» **WHAT NEEDS TO BE DONE**:
Restate verbatim the span of lines below between the line with "Instruction: Share the" and the line with "Given: Print the photo using the printer icon", including those two lines, and only that span.

━━━━━━━━━━━━━━━━━━━━━━━━━━━━━━

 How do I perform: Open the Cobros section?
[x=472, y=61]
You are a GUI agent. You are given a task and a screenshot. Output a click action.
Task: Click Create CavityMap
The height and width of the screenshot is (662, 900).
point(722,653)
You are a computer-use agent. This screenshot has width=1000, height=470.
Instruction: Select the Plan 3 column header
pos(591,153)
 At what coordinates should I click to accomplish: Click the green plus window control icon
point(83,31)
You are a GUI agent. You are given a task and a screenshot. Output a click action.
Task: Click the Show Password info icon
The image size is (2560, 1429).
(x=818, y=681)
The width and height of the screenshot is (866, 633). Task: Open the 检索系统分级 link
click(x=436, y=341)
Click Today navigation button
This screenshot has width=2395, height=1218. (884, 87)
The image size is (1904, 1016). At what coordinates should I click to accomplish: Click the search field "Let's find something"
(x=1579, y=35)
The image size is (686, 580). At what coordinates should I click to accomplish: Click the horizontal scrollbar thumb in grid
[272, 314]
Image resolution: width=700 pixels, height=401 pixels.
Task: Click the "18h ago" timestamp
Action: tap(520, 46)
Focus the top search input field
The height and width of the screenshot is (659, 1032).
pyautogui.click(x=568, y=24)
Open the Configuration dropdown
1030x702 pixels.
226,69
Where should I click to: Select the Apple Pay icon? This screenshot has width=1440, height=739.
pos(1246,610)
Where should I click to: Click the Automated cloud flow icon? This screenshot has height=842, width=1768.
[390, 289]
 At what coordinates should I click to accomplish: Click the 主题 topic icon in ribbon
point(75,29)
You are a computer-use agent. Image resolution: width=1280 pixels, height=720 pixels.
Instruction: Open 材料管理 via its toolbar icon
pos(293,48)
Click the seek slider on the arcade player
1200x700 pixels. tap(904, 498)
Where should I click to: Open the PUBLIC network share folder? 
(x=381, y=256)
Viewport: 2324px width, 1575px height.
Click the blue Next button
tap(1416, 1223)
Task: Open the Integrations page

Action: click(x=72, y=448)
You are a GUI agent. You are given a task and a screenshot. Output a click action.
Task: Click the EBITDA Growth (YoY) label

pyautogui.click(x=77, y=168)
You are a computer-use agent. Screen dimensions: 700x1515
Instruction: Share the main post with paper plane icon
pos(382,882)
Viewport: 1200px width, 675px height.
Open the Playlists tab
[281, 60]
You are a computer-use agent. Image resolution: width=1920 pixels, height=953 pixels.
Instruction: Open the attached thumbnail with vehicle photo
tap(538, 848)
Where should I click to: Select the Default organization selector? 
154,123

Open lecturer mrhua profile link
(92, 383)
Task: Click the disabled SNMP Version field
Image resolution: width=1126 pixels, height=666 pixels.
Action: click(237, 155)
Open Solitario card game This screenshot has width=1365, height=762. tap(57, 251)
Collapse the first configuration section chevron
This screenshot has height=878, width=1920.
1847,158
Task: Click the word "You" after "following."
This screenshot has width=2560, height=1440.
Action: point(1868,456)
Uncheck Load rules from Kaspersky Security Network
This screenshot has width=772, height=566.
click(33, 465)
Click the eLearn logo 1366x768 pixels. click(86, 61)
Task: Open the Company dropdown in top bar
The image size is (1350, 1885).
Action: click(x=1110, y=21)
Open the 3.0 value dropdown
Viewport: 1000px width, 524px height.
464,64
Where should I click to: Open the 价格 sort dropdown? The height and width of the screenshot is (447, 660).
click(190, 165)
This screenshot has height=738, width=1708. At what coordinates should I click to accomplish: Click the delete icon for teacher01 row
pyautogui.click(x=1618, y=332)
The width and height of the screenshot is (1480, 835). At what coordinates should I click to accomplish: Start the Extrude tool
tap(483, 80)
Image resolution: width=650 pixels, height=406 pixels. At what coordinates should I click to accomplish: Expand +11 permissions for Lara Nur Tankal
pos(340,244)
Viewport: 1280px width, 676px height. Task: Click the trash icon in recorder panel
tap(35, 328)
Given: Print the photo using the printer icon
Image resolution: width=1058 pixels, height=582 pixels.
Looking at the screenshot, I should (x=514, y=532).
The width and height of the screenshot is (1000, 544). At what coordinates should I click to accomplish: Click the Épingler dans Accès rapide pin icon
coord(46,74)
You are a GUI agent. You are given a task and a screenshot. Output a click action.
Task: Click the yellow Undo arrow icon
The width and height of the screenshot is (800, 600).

━━━━━━━━━━━━━━━━━━━━━━━━━━━━━━

» **EXERCISE SOLUTION**:
Instruction: Share the main post with paper plane icon
pos(382,882)
Viewport: 1200px width, 675px height.
Open the Playlists tab
[281, 60]
You are a computer-use agent. Image resolution: width=1920 pixels, height=953 pixels.
Instruction: Open the attached thumbnail with vehicle photo
tap(538, 848)
Where should I click to: Select the Default organization selector? 
154,123

Open lecturer mrhua profile link
(92, 383)
Task: Click the disabled SNMP Version field
Image resolution: width=1126 pixels, height=666 pixels.
Action: click(237, 155)
Open Solitario card game This screenshot has width=1365, height=762. tap(57, 251)
Collapse the first configuration section chevron
This screenshot has height=878, width=1920.
1847,158
Task: Click the word "You" after "following."
This screenshot has width=2560, height=1440.
Action: point(1868,456)
Uncheck Load rules from Kaspersky Security Network
This screenshot has width=772, height=566.
click(33, 465)
Click the eLearn logo 1366x768 pixels. click(86, 61)
Task: Open the Company dropdown in top bar
The image size is (1350, 1885).
Action: click(x=1110, y=21)
Open the 3.0 value dropdown
Viewport: 1000px width, 524px height.
464,64
Where should I click to: Open the 价格 sort dropdown? The height and width of the screenshot is (447, 660).
click(190, 165)
This screenshot has height=738, width=1708. At what coordinates should I click to accomplish: Click the delete icon for teacher01 row
pyautogui.click(x=1618, y=332)
The width and height of the screenshot is (1480, 835). At what coordinates should I click to accomplish: Start the Extrude tool
tap(483, 80)
Image resolution: width=650 pixels, height=406 pixels. At what coordinates should I click to accomplish: Expand +11 permissions for Lara Nur Tankal
pos(340,244)
Viewport: 1280px width, 676px height. Task: Click the trash icon in recorder panel
tap(35, 328)
Given: Print the photo using the printer icon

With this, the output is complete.